DATA FOR THE TASK
- - - - - - -

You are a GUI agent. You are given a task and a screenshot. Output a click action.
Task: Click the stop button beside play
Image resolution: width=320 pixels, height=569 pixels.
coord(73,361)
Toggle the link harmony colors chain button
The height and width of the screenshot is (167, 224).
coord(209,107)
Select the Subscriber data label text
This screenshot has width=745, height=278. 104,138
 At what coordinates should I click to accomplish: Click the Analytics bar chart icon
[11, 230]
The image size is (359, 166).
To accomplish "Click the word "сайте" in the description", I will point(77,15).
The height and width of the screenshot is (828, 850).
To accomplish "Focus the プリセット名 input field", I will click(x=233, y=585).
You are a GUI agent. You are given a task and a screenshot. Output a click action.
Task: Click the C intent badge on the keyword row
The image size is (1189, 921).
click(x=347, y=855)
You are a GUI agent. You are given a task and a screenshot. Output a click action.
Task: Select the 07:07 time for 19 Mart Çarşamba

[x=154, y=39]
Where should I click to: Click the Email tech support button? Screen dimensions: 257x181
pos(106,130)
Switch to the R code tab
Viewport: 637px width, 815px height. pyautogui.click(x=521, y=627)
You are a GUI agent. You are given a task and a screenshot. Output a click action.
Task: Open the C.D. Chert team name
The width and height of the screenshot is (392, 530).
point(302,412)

- - - - - - -

WHAT TO WORK ON
Find all lines in the records that hold the word "will". Copy them.

ANSWER FOR THIS EXERCISE
To accomplish "Click the word "сайте" in the description", I will point(77,15).
To accomplish "Focus the プリセット名 input field", I will click(x=233, y=585).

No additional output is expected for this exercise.